落選した作品を再応募すると
落選になった作品を別な賞に再応募する人をよく見かけるのですが、ほとんどの場合、これは無駄なことです。
なぜならば、落選する作品には、落選するだけの理由がちゃんと存在しているからです。その理由がクリアされない限り、何度どこに応募しても、きっとまた同じ理由で落選するはずです。
では、少し書き直してパワーアップしたものを再応募するというのは、どうでしょうか?
実は、これもあまりおすすめできません。なぜかというと、下読みさんは同じような傾向の複数の賞を掛け持ちしていることが多いため、運が悪いと別な賞に応募したのに同じ下読みさんに読まれてしまう、ということがあるからです。
最悪、「あ、これは去年○○賞で俺が落としたやつじゃないか。性懲りもなくまた送ってきやがって」などと言って、読まずに捨てられる可能性すらあるからです。
もう誰が見ても別物というくらいに改稿されているならば再応募してみてもいいかもしれませんが、少しくらいの書き直しならば、たとえ別な下読みさんに当たったとしても、無駄である可能性が高いです。

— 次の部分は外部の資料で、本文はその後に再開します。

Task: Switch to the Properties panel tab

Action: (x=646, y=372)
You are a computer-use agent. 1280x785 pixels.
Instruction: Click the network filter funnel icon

また、書き直しをしたならば、別な賞ではなく、「去年の落選作品を全面改稿して再挑戦します」と明記して、同じ賞に再応募したほうが、たとえまた同じ下読みさんに当たったとしても、好意的に読んでもらえるように思います。
ただ、どっちにしろ、プロの作家として活躍するためには、常に新作を発表し続けなければならないわけですから、「自分にはこれ一作しかない」というような人は、プロの作家にはなれません。本当に落選作品に自信があるのならば、むしろ、将来プロになった時のストック用にしておいて、新人賞にはまた別な新しい作品を書いて応募する、というほうが、現実的な選択です。